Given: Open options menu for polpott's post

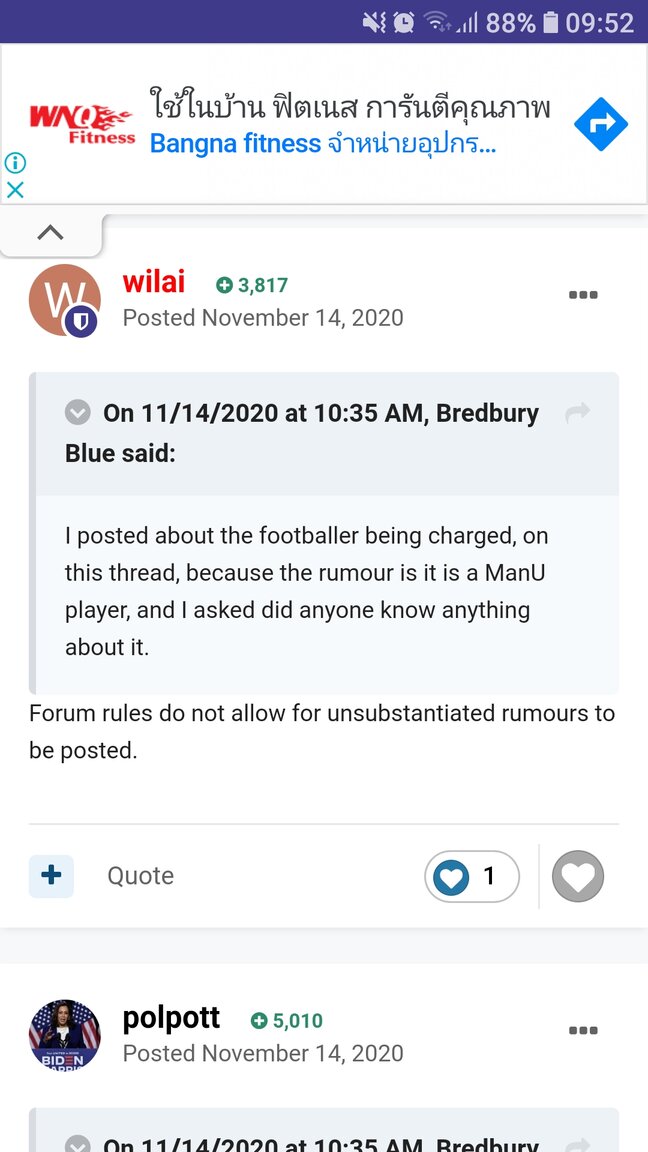Looking at the screenshot, I should pyautogui.click(x=583, y=1031).
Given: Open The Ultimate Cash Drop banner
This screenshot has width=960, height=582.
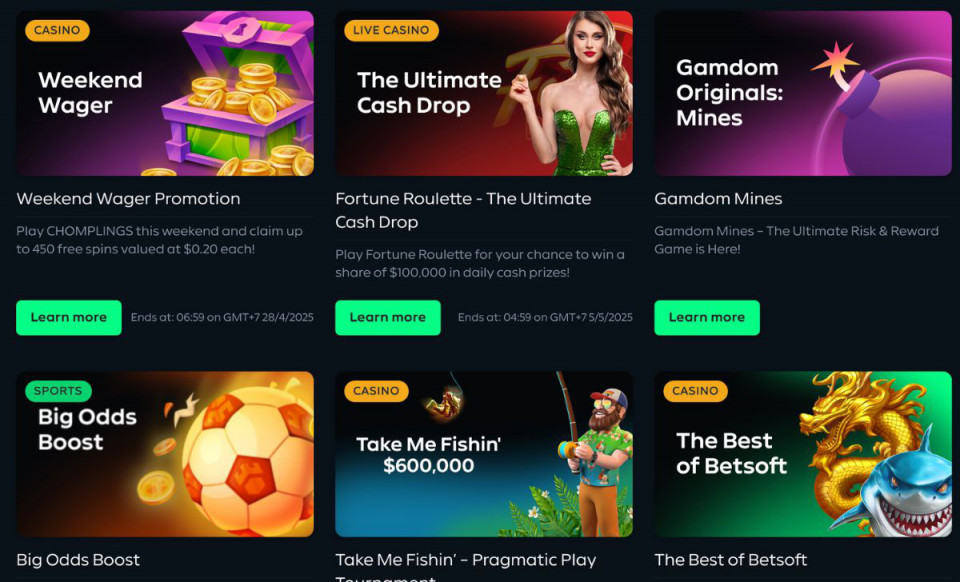Looking at the screenshot, I should point(484,93).
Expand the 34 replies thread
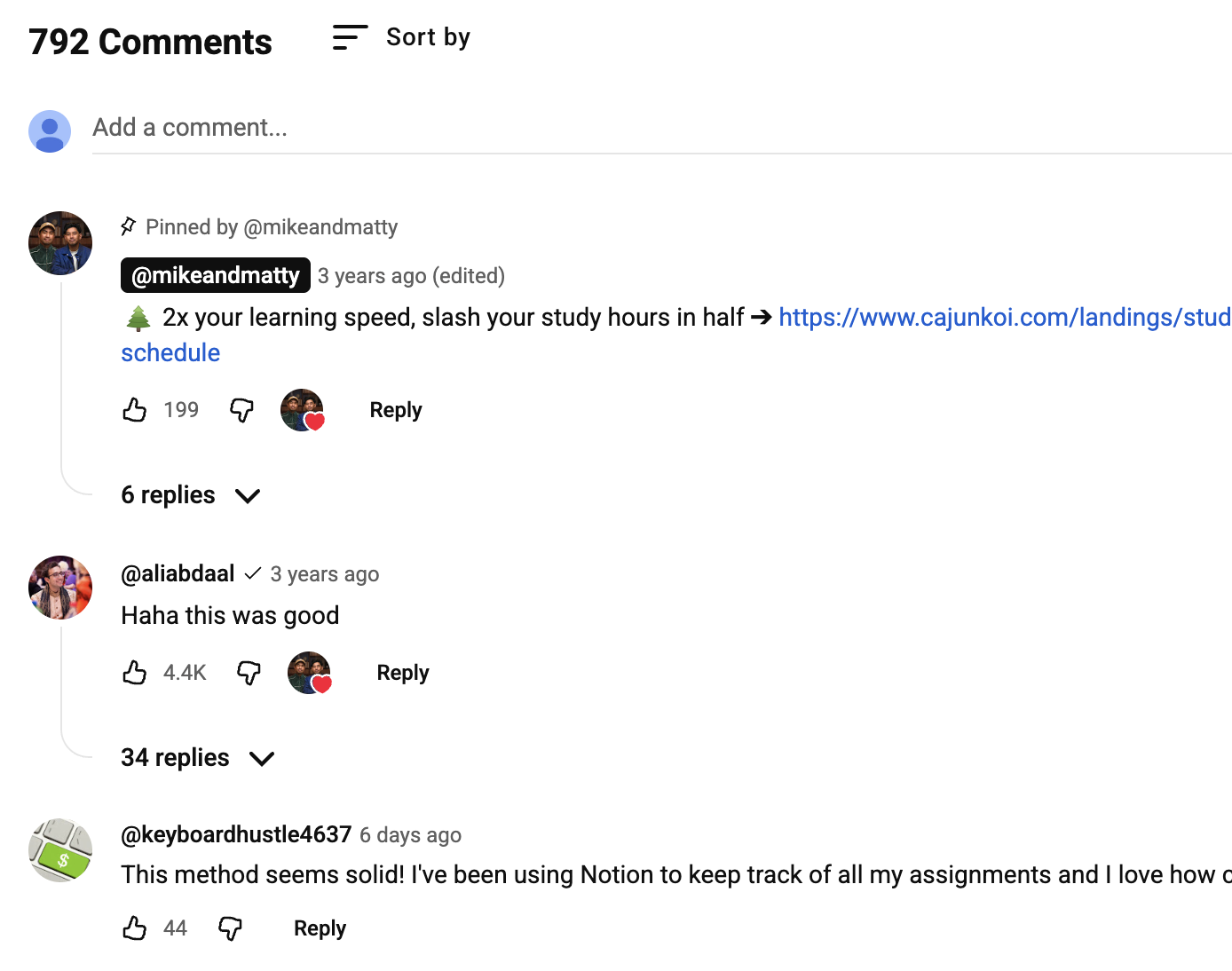Viewport: 1232px width, 971px height. pos(197,758)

- **PROBLEM STATEMENT**
Only the lines from the one with "This screenshot has width=960, height=582." through the last line of the records above are wanted, copied exactly and with pictures omitted.

- **ANSWER FOR THE TASK**
This screenshot has width=960, height=582.
Looking at the screenshot, I should point(484,93).
Expand the 34 replies thread
Viewport: 1232px width, 971px height. pos(197,758)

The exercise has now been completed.